What normally takes four years, the world’s desire for a COVID-19 vaccine has pushed pharmaceutical companies to develop, test, and get FDA approved products out as soon as possible.
In less than one year, The Food and Drug Administration said the first Covid-19 vaccine being considered for U.S. distribution “met the prescribed success criteria” in a clinical study, paving the way for the agency to green-light distribution as early as this weekend.
An outside panel of scientific advisers will review the FDA report Thursday, along with a companion analysis from the vaccine’s manufacturers, Pfizer Inc. and German partner BioNTech SE. A favorable recommendation from the panel is expected to be followed within a few days by the FDA granting emergency authorization for the vaccine.
The United Kingdom, which has already given the green light, began to roll out the vaccine developed by BioNTech on Tuesday.
The next day, Britain’s National Health Service (NHS) confirmed that it is deploying “resuscitation facilities” in coronavirus vaccination centers following two healthcare workers who suffered anaphylactoid reactions after receiving the vaccine on the first day of rollout.
The NHS describes anaphylaxis as a “severe and potentially life-threatening reaction to a trigger such as an allergy,” which is the result of the body’s immune system “overreacting to a trigger” such as certain types of medication.
Following the adverse reactions experienced by the two healthcare workers, the Medicines and Healthcare products Regulatory Agency (MHRA) issued “precautionary advice” which said that people who have a “history of a significant reaction” to medicines, foods, or vaccines should avoid taking the coronavirus vaccine.
The new advice went on to state: “Resuscitation facilities should be available at all times for all vaccinations.
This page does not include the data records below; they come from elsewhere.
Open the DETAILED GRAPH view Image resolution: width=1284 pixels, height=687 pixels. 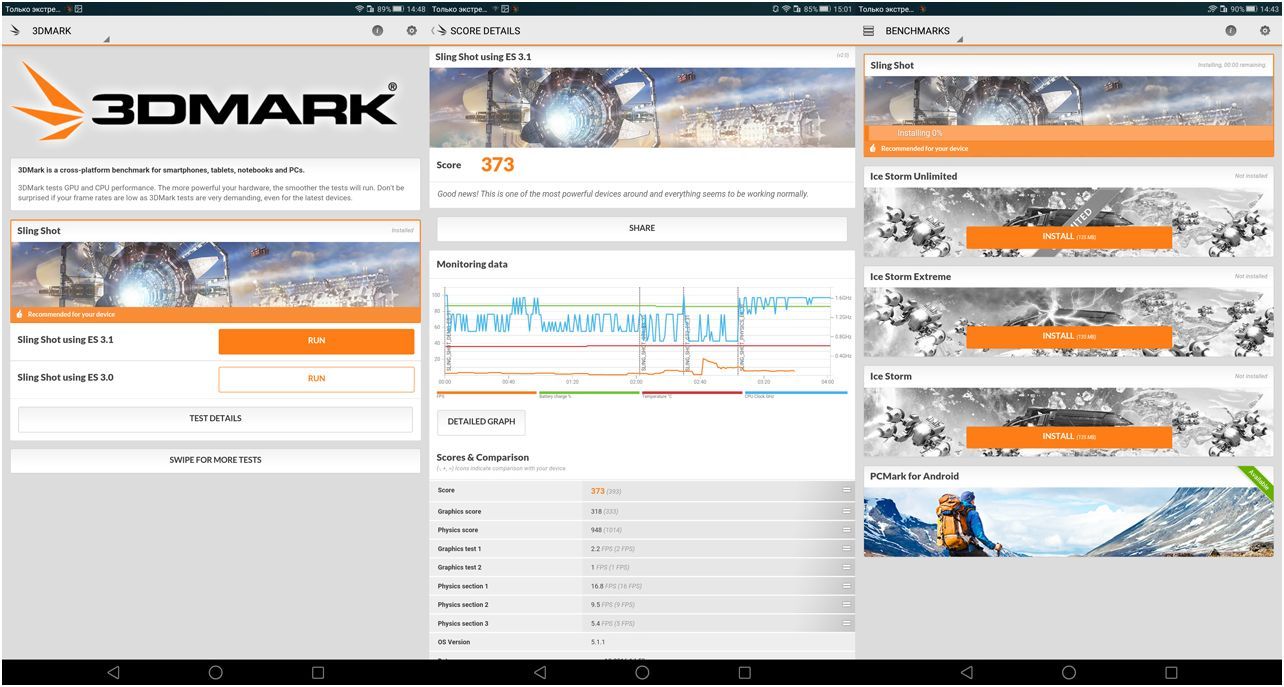[481, 422]
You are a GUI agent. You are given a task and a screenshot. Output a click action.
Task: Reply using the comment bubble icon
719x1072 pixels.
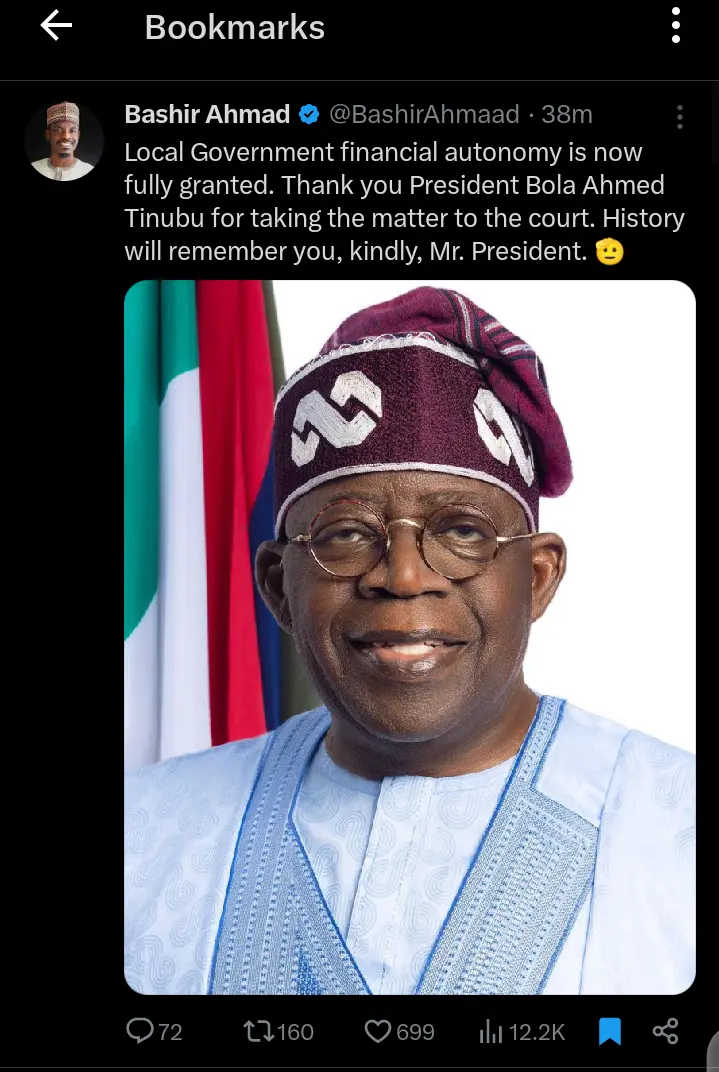point(139,1030)
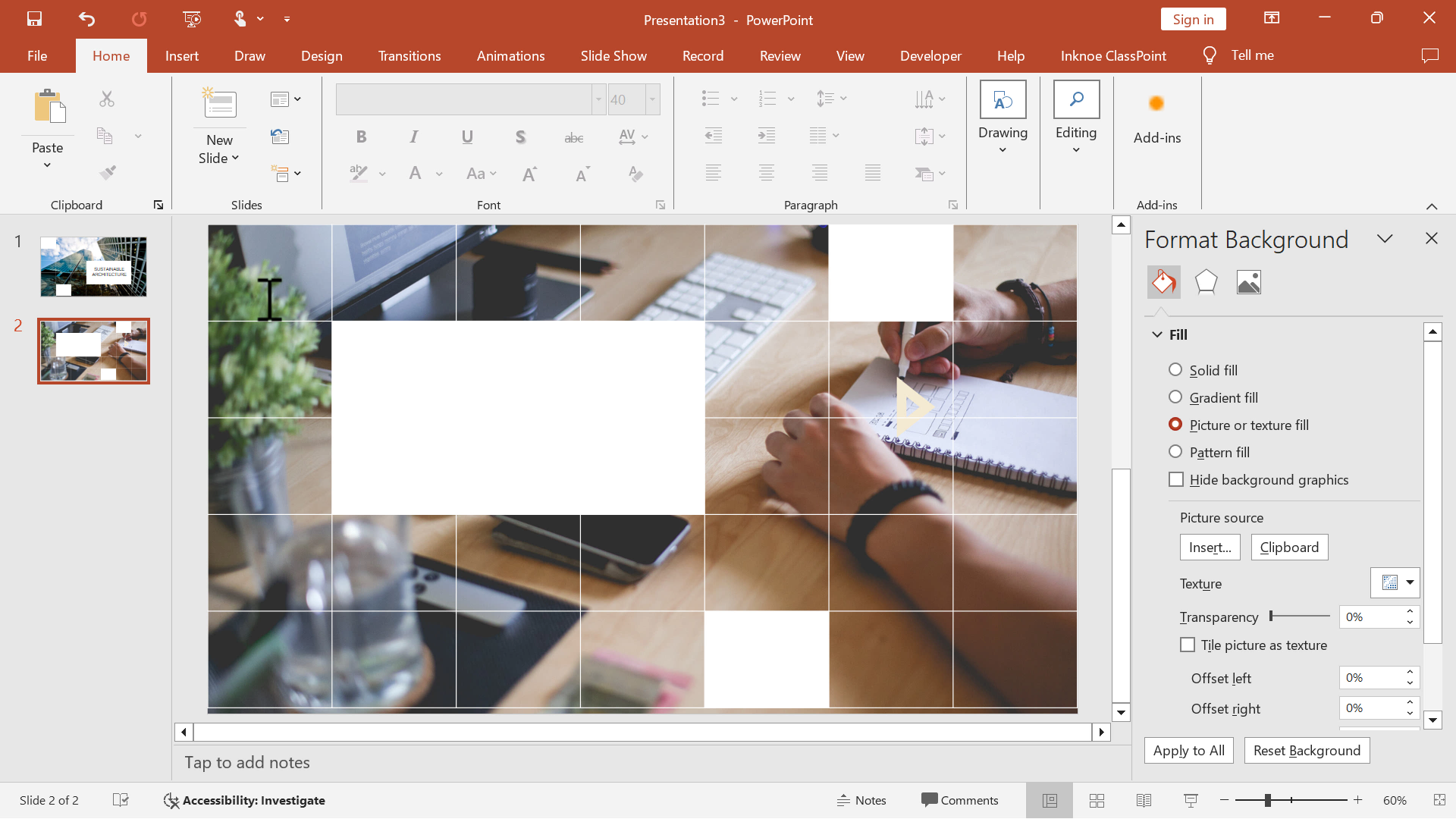Select the Italic formatting icon
Viewport: 1456px width, 819px height.
pos(414,136)
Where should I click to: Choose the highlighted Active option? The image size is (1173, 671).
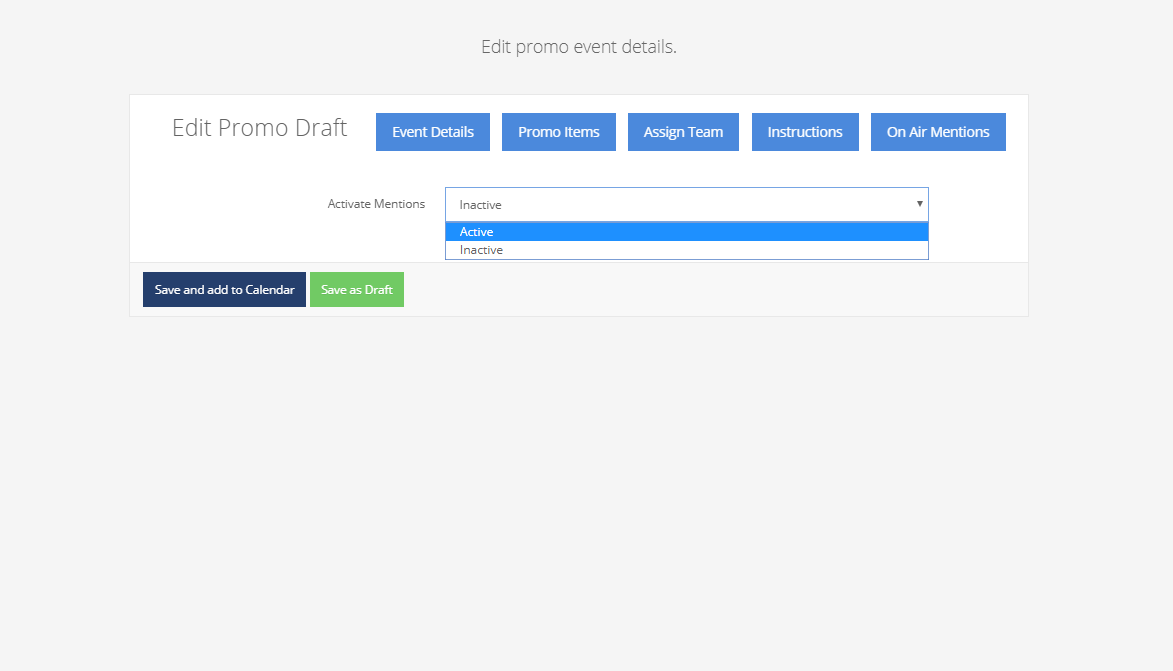click(x=476, y=232)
Vaccination should only be carried out in facilities where resuscitation measures are available.”
A professor of pharmacoepidemiology at the London School of Hygiene and Tropical Medicine, Stephen Evans said: “Allergic reaction occurs with quite a number of vaccines, and perhaps even more frequently with drugs. So it is not unexpected.”
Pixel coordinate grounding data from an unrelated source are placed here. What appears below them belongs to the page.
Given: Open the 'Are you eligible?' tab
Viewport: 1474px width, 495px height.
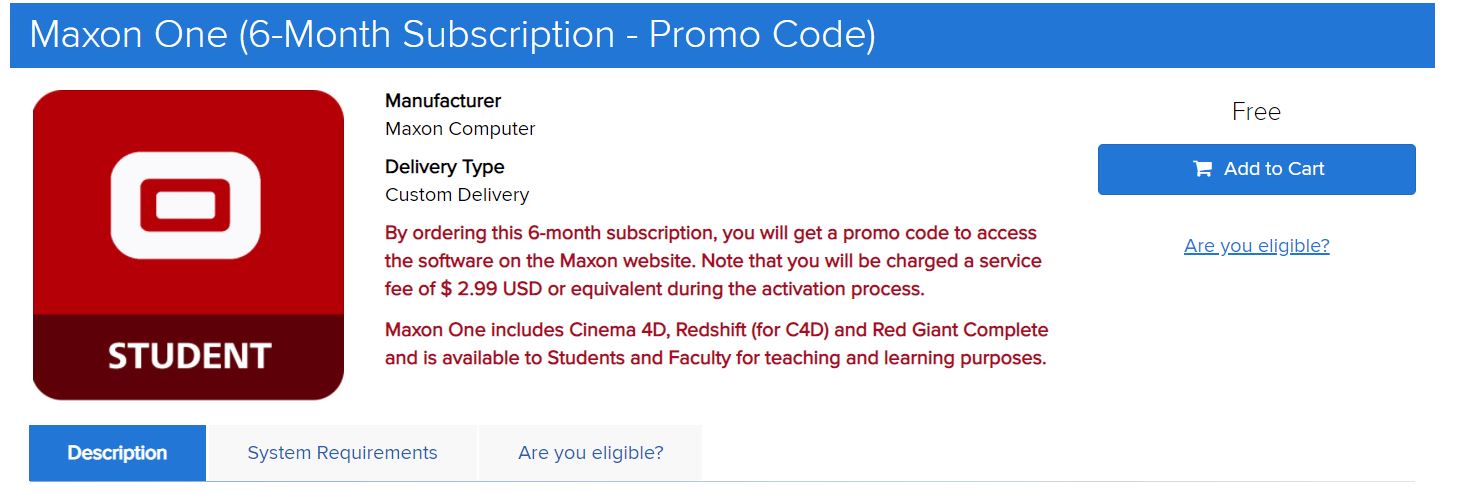Looking at the screenshot, I should pyautogui.click(x=590, y=453).
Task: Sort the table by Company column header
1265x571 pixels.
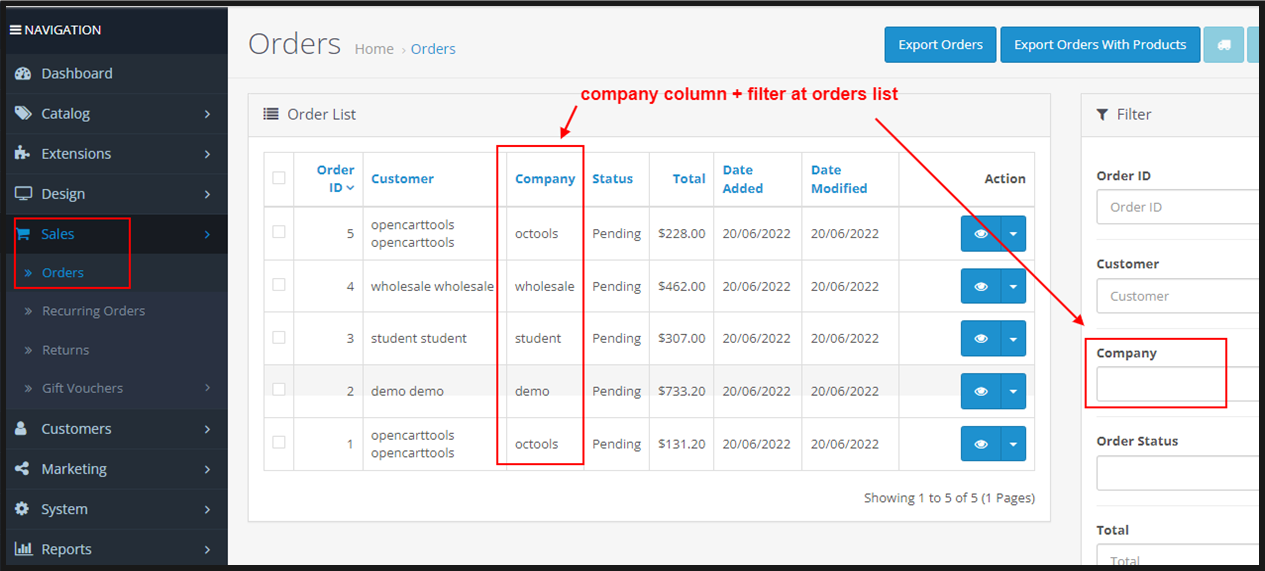Action: coord(545,179)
“The Pfizer data showed that about 0.6% of people had some form of allergic reaction in the trial on the vaccine, but about 0.5% on placebo. So there was a genuine excess of allergic reaction but this was small and the true rate is not known, and there is a lot of uncertainty around that estimate.
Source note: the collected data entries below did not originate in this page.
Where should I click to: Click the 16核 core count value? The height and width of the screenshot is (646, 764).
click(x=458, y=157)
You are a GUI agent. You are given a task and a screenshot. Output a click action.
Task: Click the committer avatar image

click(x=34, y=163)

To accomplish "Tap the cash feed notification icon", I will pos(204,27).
Professor Evans said that it would “be wise” for those who have a history of allergic relations, such as those who need to carry an autoinjector like EpiPens, to put off taking the vaccine “until the reason for the allergic reaction has been clarified.”
The British healthcare system has previously warned that women who are pregnant or are breastfeeding should avoid taking the vaccine until more information becomes available.